Personal information
- Born: 4 December 2001 (age 24) Victoria, British Columbia, Canada
- Height: 1.62 m (5 ft 4 in)
- Weight: 58 kg (128 lb)

Team information
- Current team: Visma–Lease a Bike
- Discipline: Track, Road

Professional teams
- 2023–2024: DNA Pro Cycling
- 2025: Ceratizit Pro Cycling
- 2026-: Visma–Lease a Bike

Medal record
Women's track cycling
Representing Canada
Pan American Championships
| Gold medal – first place | 2022 Lima | Elimination race |
| Gold medal – first place | 2022 Lima | Team pursuit |
| Gold medal – first place | 2022 Lima | Omnium |
| Gold medal – first place | 2022 Lima | Madison |
| Bronze medal – third place | 2022 Lima | Scratch |
| Bronze medal – third place | 2022 Lima | Points race |

= Sarah Van Dam =

Canadian cyclist

Sarah Van Dam (born 4 December 2001) is a Canadian track and road cyclist, who rides for UCI Women's WorldTeam .

==Early life==
Van Dam began cycle racing in 2013 and attended Tripleshot Youth Cycling Club.
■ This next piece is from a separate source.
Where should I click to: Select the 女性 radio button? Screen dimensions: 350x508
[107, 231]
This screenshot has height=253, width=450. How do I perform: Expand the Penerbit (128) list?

She attended Oak Bay High School and the Canadian Sport School Victoria. She won seven national junior titles at the 2018 Canadian Junior Track Championships held in Milton, Ontario. She also made the podium at the Canadian junior road championships. In 2019, aged 17 years-old, she joined Trek Red Truck Racing.

==Career==
Van Dam won four gold medals at the 2022 Pan American Track Cycling Championships in Lima, Peru in 2022, winning gold in the Madison, omnium, team pursuit and elimination race. She represented Canada at the 2022 UCI Track Cycling World Championships in October 2022, at the Vélodrome National in Saint-Quentin-en-Yvelines, France. In November 2022, at the same track in France she was involved in a crash involving Lea Lin Teutenberg and Rachele Barbieri which left her having to pull a sizeable wooden splinter from her arm. In July 2024, Van Dam qualified to compete for Canada at the 2024 Summer Olympics in track cycling.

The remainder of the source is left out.